● SHORT TASK
Copy the data below verbatim, omitting the pictures.

Records about locating elements on screens
------------

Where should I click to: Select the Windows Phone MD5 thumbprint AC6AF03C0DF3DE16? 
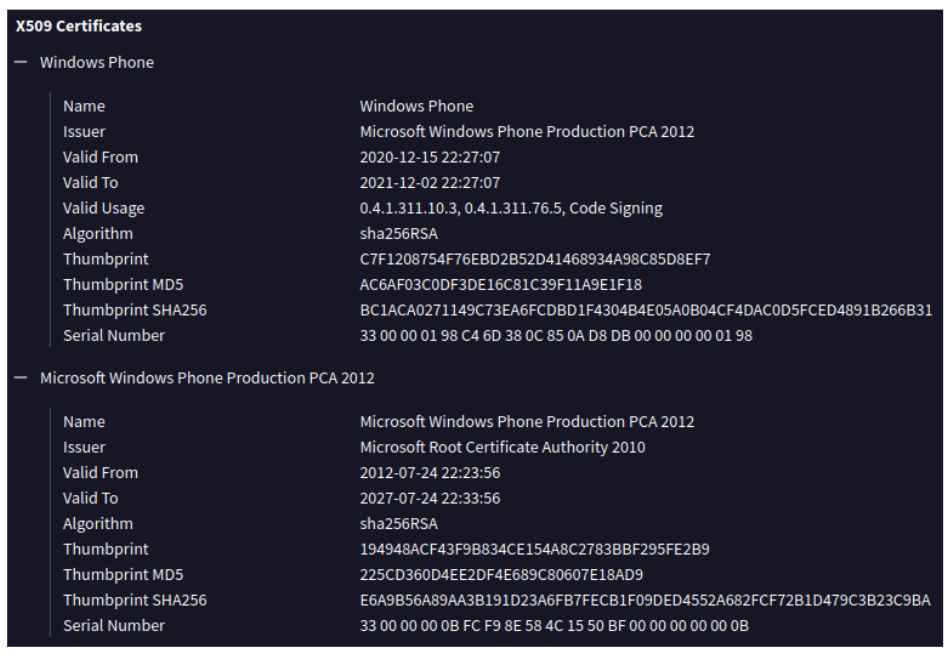[x=501, y=285]
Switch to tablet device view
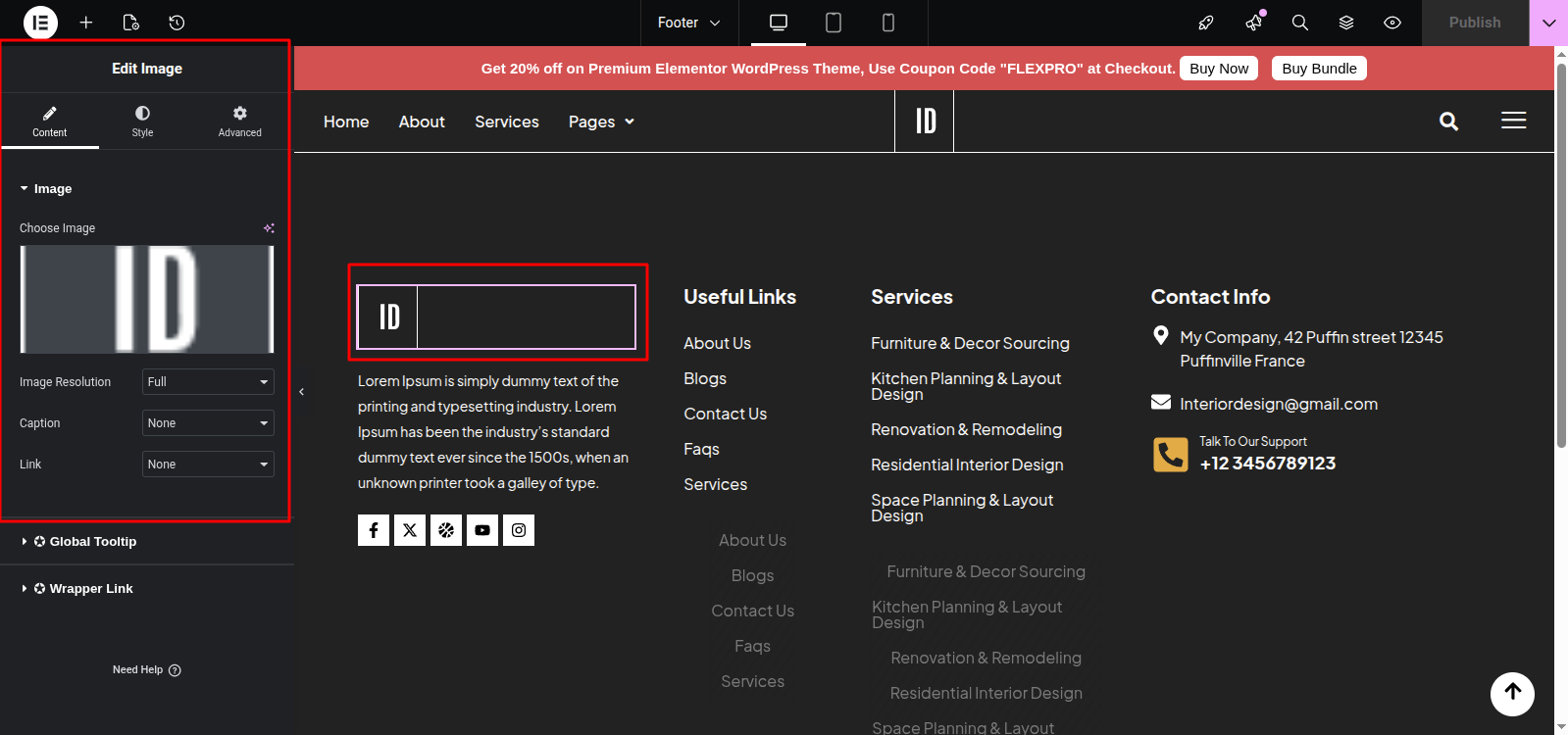Viewport: 1568px width, 735px height. pyautogui.click(x=834, y=23)
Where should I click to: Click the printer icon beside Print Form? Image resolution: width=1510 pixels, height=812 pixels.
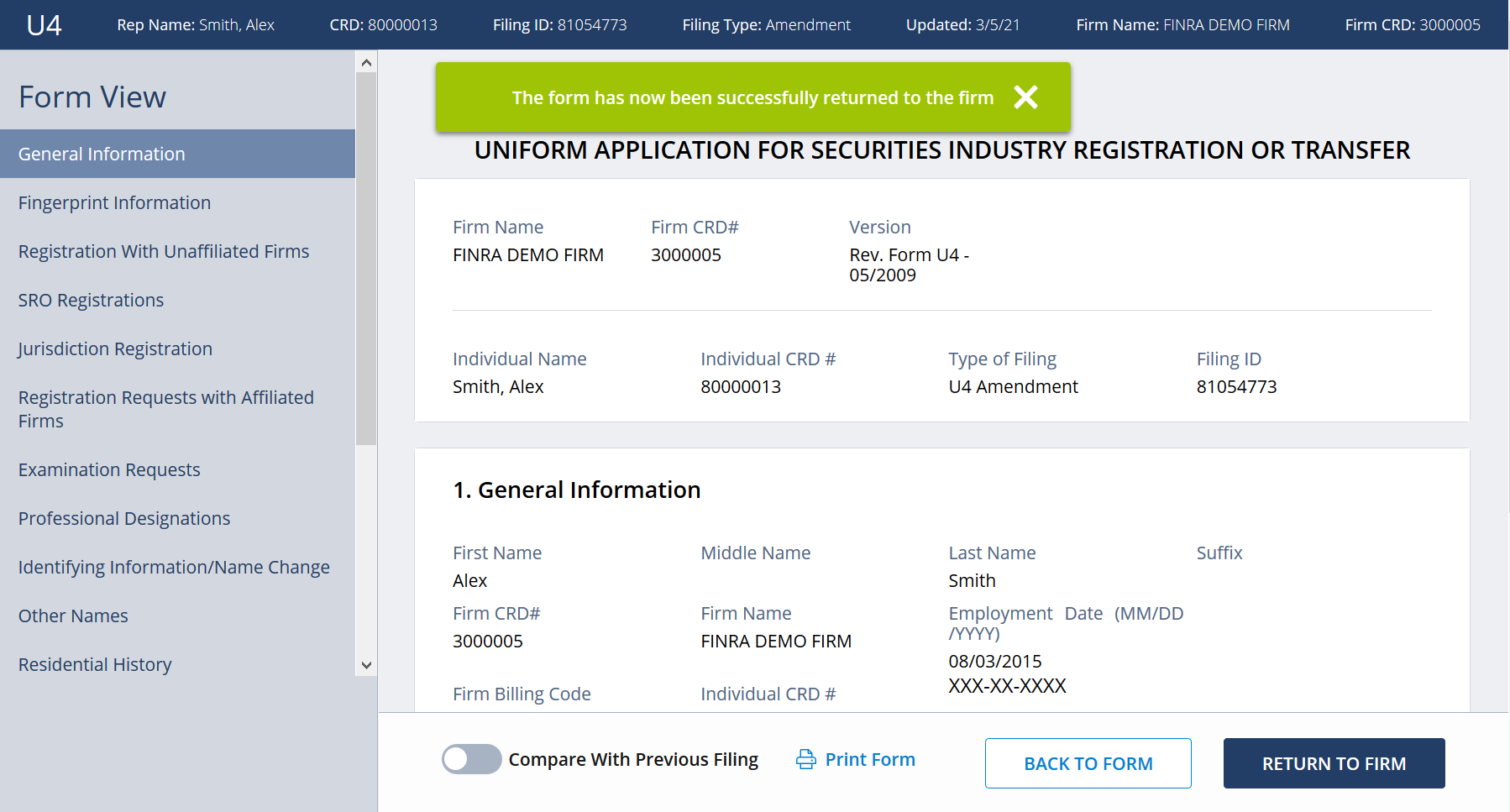point(805,760)
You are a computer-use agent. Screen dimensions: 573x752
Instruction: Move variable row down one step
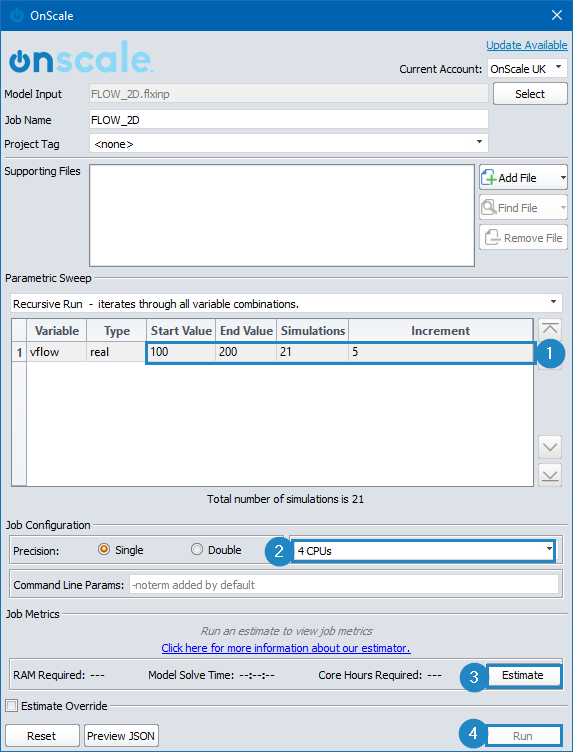[550, 447]
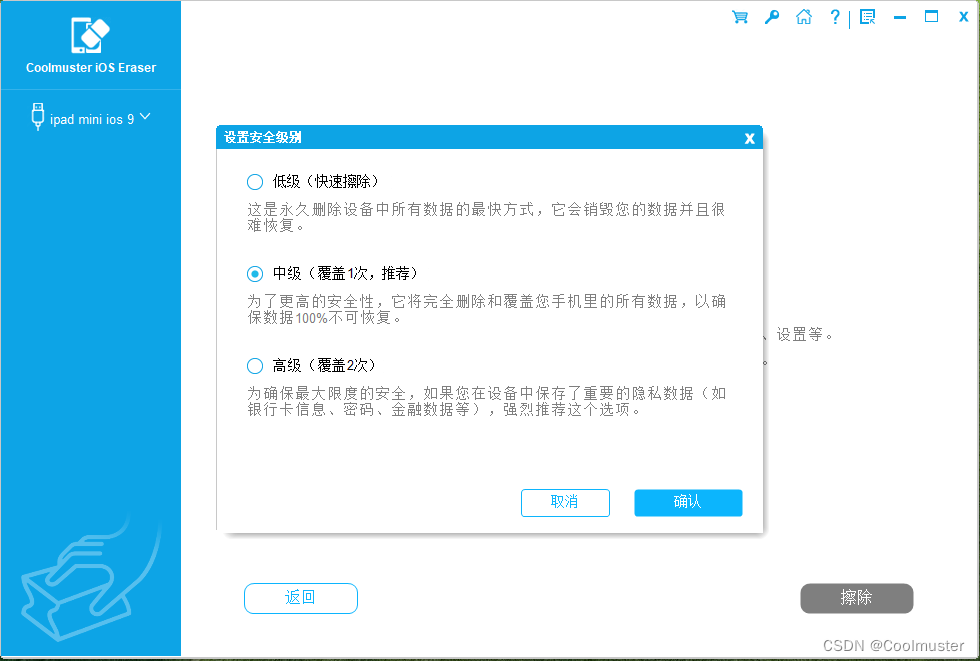
Task: Click the key-shaped registration icon
Action: coord(771,17)
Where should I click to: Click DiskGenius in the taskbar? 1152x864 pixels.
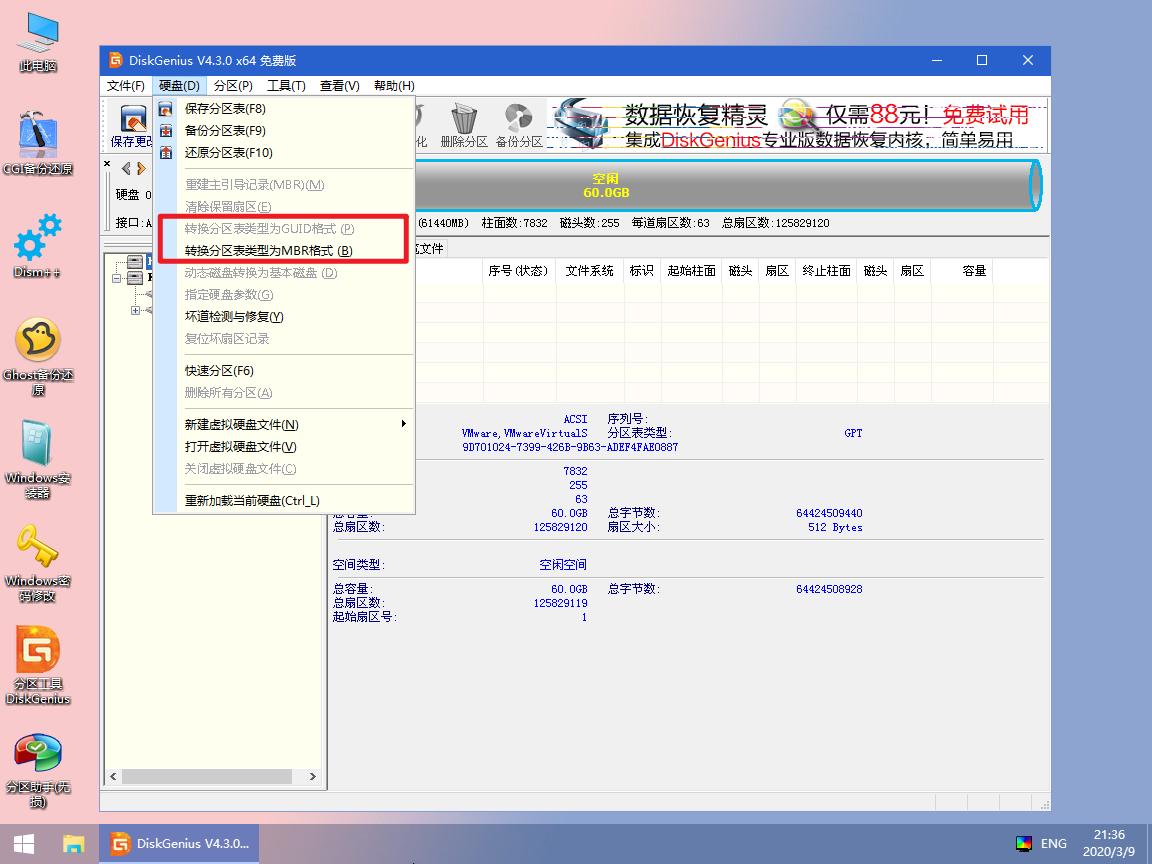tap(178, 843)
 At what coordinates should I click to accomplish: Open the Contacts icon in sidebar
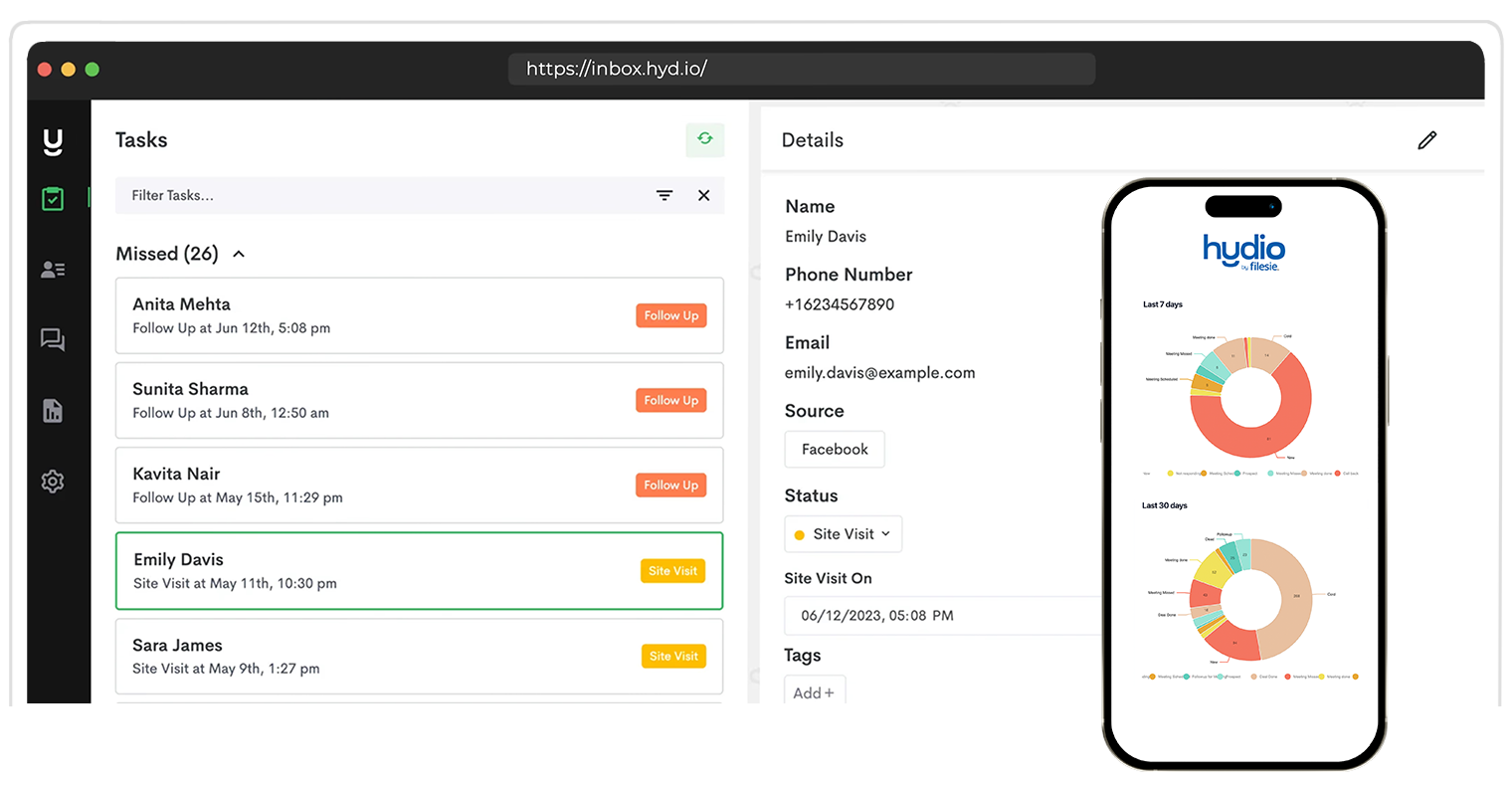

------------

● CORRECT ANSWER
Where should I click to: Select the Windows Phone MD5 thumbprint AC6AF03C0DF3DE16? 
[x=501, y=285]
Switch to tablet device view
Viewport: 1568px width, 735px height. pyautogui.click(x=834, y=23)
Where should I click to: Click the printer icon beside Print Form? Image resolution: width=1510 pixels, height=812 pixels.
point(805,760)
You are a computer-use agent. Screen dimensions: 573x752
Instruction: Move variable row down one step
[550, 447]
Task: Click the key-shaped registration icon
Action: coord(771,17)
Where should I click to: Click DiskGenius in the taskbar? 1152x864 pixels.
tap(178, 843)
 At what coordinates should I click to accomplish: Open the Contacts icon in sidebar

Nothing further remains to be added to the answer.